§ **REQUIRED WORK**
1. Can you copy the part of the Wood Warbler article that starts with "Scientists Make a" and goes on through "recalls them saying."?
2. Continue the article about molting Wood Warblers on a cocoa farm in Cameroon from its last sentence onward.

§ **TEXT FOR ANALYSIS**
---*---

Scientists Make a Sweet Discovery on a West African Cocoa Farm

Molting Wood Warblers studied on farmland in Cameroon suggest cocoa operations can provide great bird habitat if nearby trees are left standing.
A molting Wood Warbler is posed with its wing outstretched during bird banding on a cocoa farm in Cameroon. Crinan Jarrett

In 2019, scientist Crinan Jarrett was working a mistnet on a cocoa farm in Cameroon when she let out an excited yell. Her African colleagues working nearby rushed over to see what the fuss was about—and they were both amused and confused. The bird in the net didn’t look particularly spectacular to them. It was a Wood Warbler, a common migratory songbird that breeds in Europe and Asia and winters in Central and West Africa. “Why is it such a big deal, Crinan? It’s just a little green bird, ” she recalls them saying.

Jarrett wasn’t just excited by the species, but also by its feathers. It had brand new feathers growing alongside the old ones—a sign the bird was molting nearby. The minute observation points to a larger finding about the ability of songbirds to find productive habitat on cocoa farms in western Africa.

The mist-netting survey was originally intended to study how cocoa farming affects biodiversity, especially birds like the Wood Warbler whose populations have steadily declined over the last three decades. Experts believe that they may be affected by land use change in Africa, particularly conversion of forests into farmlands, since studies have found that Wood Warblers prefer areas with many tall trees. But thanks to the accidental mist-netted bird, the team has also published a new study establishing that the birds molt successfully in cocoa farms at their wintering grounds in Cameroon—suggesting that cocoa farms can be supportive bird habitat when nearby forests are preserved.

---*---

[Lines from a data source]

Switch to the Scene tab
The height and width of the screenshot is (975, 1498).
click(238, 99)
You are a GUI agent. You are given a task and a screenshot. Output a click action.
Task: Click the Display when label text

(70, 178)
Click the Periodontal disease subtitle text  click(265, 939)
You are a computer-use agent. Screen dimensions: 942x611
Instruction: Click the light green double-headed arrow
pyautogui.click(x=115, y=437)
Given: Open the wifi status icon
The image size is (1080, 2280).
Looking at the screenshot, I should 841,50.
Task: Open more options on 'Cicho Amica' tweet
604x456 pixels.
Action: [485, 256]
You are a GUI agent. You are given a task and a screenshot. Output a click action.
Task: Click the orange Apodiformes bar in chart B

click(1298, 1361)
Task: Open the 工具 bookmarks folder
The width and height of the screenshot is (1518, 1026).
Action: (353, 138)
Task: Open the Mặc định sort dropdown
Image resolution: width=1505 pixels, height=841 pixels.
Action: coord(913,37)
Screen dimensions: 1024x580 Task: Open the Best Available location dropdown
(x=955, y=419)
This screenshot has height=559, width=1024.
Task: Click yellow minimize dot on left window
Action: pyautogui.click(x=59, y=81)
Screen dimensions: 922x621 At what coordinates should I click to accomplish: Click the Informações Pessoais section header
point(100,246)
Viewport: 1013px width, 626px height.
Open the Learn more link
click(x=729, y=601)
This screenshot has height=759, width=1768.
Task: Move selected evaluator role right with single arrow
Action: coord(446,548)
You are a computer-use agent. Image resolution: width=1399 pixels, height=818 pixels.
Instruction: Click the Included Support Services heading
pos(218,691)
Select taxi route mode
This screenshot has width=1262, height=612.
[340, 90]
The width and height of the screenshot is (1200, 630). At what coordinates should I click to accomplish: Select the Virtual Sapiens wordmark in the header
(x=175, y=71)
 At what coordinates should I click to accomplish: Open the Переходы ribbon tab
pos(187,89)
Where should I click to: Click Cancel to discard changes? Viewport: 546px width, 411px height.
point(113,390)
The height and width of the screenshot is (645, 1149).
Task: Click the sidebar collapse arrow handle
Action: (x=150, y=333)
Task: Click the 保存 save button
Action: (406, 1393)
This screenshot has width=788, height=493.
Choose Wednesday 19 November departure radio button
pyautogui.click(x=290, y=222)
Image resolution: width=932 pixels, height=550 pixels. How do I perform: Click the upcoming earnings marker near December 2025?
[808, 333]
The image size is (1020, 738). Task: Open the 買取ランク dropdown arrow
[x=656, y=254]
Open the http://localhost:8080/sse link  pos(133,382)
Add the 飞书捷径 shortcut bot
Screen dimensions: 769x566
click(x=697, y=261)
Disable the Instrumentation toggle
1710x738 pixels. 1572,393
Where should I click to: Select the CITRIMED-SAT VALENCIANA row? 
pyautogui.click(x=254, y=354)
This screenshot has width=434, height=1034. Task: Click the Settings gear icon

---*---

§ **YOUR RESPONSES**
1.
Scientists Make a Sweet Discovery on a West African Cocoa Farm

Molting Wood Warblers studied on farmland in Cameroon suggest cocoa operations can provide great bird habitat if nearby trees are left standing.
A molting Wood Warbler is posed with its wing outstretched during bird banding on a cocoa farm in Cameroon. Crinan Jarrett

In 2019, scientist Crinan Jarrett was working a mistnet on a cocoa farm in Cameroon when she let out an excited yell. Her African colleagues working nearby rushed over to see what the fuss was about—and they were both amused and confused. The bird in the net didn’t look particularly spectacular to them. It was a Wood Warbler, a common migratory songbird that breeds in Europe and Asia and winters in Central and West Africa. “Why is it such a big deal, Crinan? It’s just a little green bird, ” she recalls them saying.

2.
Molting, the process of replacing old and worn feathers with fresh ones, requires energy. It takes a lot of protein to grow new feathers, which means a molting bird needs a lot of food. Due to this, birds are adapted to go through the molt at times and places where they have easy access to food, water, and shelter.

Ideally, birds would find these resources in their natural habitat. But due to the growing global demand for products like chocolate, agriculture is a major driver of deforestation. Cocoa agriculture in particular has contributed to the loss of up to 80 percent rainforest cover in Africa. Because so much bird habitat has been and continues to be lost to farming, it is important to use these farms in a way that they still enable birds to survive and thrive.

The understory is cleared on a Cameroon cocoa farm about twice a year so workers can access the cocoa trees during harvest and to keep pests under control. Crinan Jarrett

Led by Jarrett, a PhD student at University of Glasgow, a research team examined the flight feathers of 12 Wood Warblers living on cocoa farms in Cameroon over a period of two winters by catching them with mist nets in different farms. Some of the farms were less intensely managed, with more tall trees growing on the property, and others had more intense management and fewer trees. Jarrett found that the birds weren’t picky, but were using all the farms and managing to find enough resources to grow new feathers in them.  

"I suspect the habitats were sufficient for them," says John Mallord, a conservation scientist at the Royal Society for the Protection of Birds who was not involved with the study. “Wood Warblers like open woodland and well-wooded farmlands, which are often very similar looking in terms of the number of trees.” Although the surveyed farms were managed with varying intensities, most were shady because the farmers retained nearby blocks of forests. These forest blocks likely offset the negative effects of the tree removal from the farms by providing refuge and resources for the birds.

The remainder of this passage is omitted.